Fatigue of the fixation bolt is another reason for prosthesis revision surgery, as repetitive cycle loading on the prosthesis or the fixation device would eventually reach the failure limit. Zand’s biomechanical study suggested that the most common location of bolt fatigue was the root of the thread at the interface between the plate and the bone [23]. Li’s investigation using a femoral neck fracture model indicated that the peak von Mises stress on the screws was concentrated in the middle surface of the screw near the fracture line [24]. In this study, the maximum principal stress was located around the screw neck, which is consistent with a previous study, and it suggested that the maximum principal stress on the fixation bolt occurs at the interface between the bone and the prosthesis. As for the maximum deformity, it was located at the head of the bolt, which meant that the maximum deformity occurred at the far end of the fixation.

In terms of the direction of the bolt for fixation, few reports investigating the role of the direction have been published. In this study, fixation with both single and double bolts was adopted. From a practical perspective, usually medial and lateral approaches to the elbow have been used during the operation to evaluate the coronoid process defect and prosthesis fixation. If double-bolt fixation is employed, the two bolts can be inserted through medial and lateral approaches from anterior to posterior in a divergent manner. When a single bolt is used for fixation, the direction of the bolt should be perpendicular to the bone–prosthesis interface to maximize the stability. If insertion is implemented from anterior to posterior, an extra anterior approach is required to achieve this goal, but this may compromise the neurovascular structure in clinical practice and lead to severe complications. Thus, for single-bolt fixation, a small incision was made at the dorsal part of the ulna, as there is no important neurovascular structure within this region, so the bolt could be inserted from posterior to anterior safely.

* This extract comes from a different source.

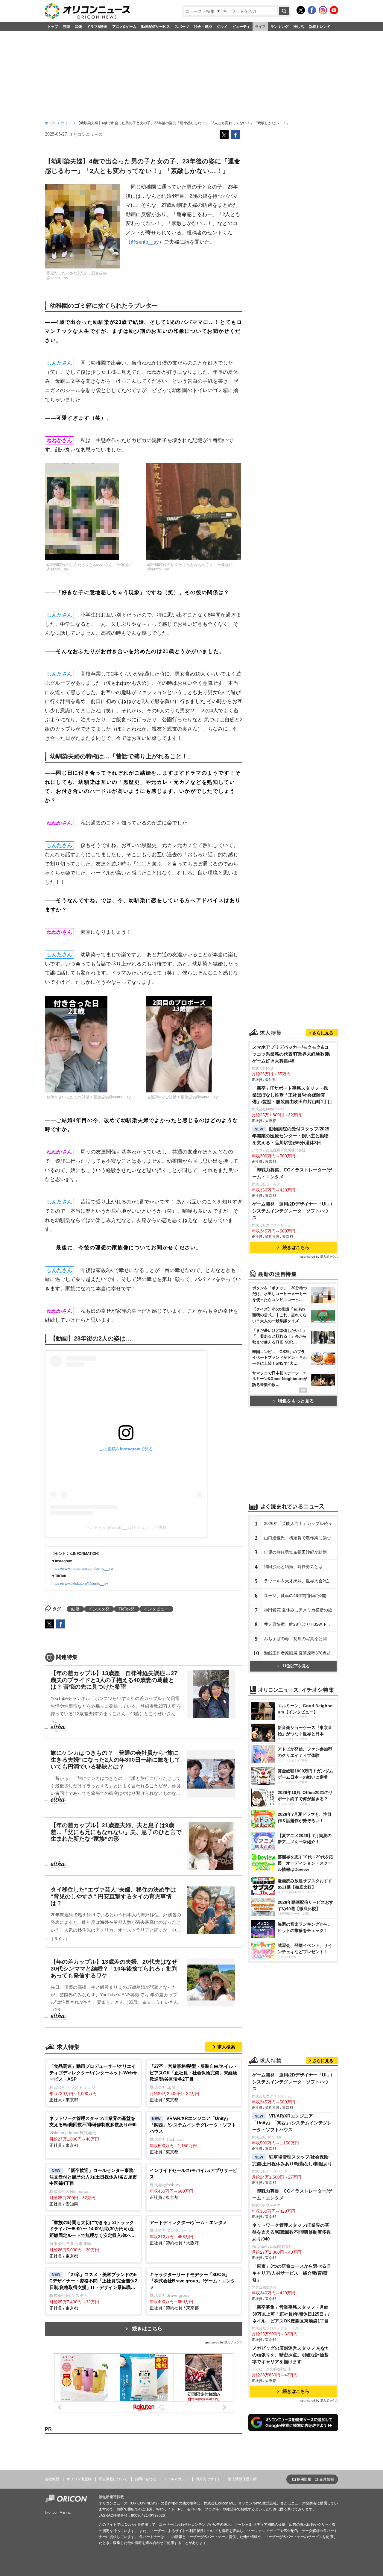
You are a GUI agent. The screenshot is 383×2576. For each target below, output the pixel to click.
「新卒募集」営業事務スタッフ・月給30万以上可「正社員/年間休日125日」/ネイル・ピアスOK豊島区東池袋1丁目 (290, 2314)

There are some limitations of this study. First, the complicated physiologic force loaded on the proximal ulna during movement of the elbow was simplified, but in this FEA model, only axial loading along the humerus was simulated to mimic the force between the trochlea and proximal ulna. The reason for this is that the most common scenario for coronoid process fracture is when patients fall down with the hand supporting and the force is mainly transmitted along the axis of the humerus. The second limitation is that the FEA model was only performed on 10 specimens. A larger sample size is needed to investigate the association between the greater stress in the fixation bolts at low-flexion-angle loading and the corresponding increase in implant displacement. The third limitation of this study is that the structures of the bone and prosthesis were considered isotropic, homogeneous, and linearly elastic, which is not consistent with anatomical and biomechanical reality. The fourth limitation is that, in some of the cases, the fixation bolts would fail in the host bone, which would require further analysis to examine the maximal principal stress in the host bone. The fifth limitation is that the fixation bolt thread was simplified as the thread may introduce stress raisers, and further study is needed to look into this effect.

Conclusions

The present study suggested that a single 4.5-mm bolt from posterior to anterior is an excellent option for fixation of a coronoid prosthesis in terms of the strength and fixation stability.